Most of the sections and applications are what you might expect. Alerts are fairly straightforward but it is worth having a clear out of unwanted search alerts. In my account there are Analytics, Books and MyLibrary, Gmail and contacts, Google Buzz and ‘followers’ and ‘following’, Calendar, Custom Search Engines, details of my Google Docs, iGoogle tabs and gadgets, maps that I have created, Google reader subscriptions and Web history (in my case switched off). What came as a surprise to me was that I had two purchases in Google checkout. At first I thought my account had been hacked but as soon as I checked the information I was reminded that 18 months ago I had bought services from Google. Full credit/debit card information is not displayed but it does give the last 4 digits, so you can carry out a quick check if you spot a suspect transaction.

Another surprise for me was Picasa. I was certain that I had never uploaded any images but there were 3 photos sitting in the account. They had been put there by Google when I was playing around with the latest Google customisable home page background image.
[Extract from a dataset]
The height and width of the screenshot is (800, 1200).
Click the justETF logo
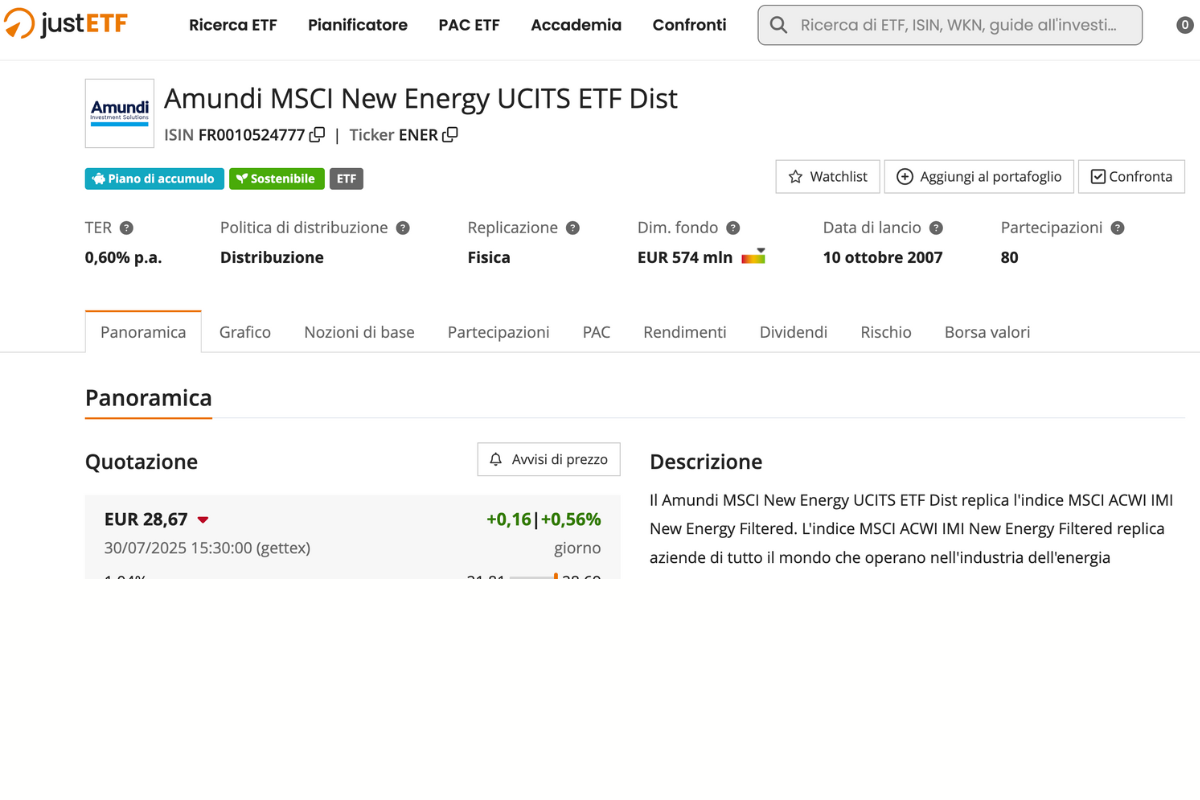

I vaguely recall Google telling me it was going to do that but did not take much notice at the time. I don’t have any problems with them being there but it is an example of how Google sucks you into services that you would not normally consider using.

And then there is YouTube. In my account this shows my YouTube username, gender, age and post code, all of which I had supplied when I set up the account. Also displayed were my viewing history, favourites, subscriptions and contacts.

The “Other products” section summarises Google products that you are using but which are not yet available on the dashboard. In my case there was my Feedburner account, Google Groups and Google Squared documents.

The Google dashboard serves as a reminder of which Google products you have signed up for and what Google has made publicly available about you. It also highlights how much information you have given to Google about yourself. Google makes a lot of user generated content public by default, for example Maps and My Library, and all the public ‘stuff’ in your dashboard has a small people icon next to it. If you do nothing else, work your way through everything in your dashboard and double check the privacy settings for each application and document. Equally important, it emphasises the importance of signing out of your Google account before leaving your machine unattended. Leave your browser signed in and anyone can come along and see in detail what you have on your Google account.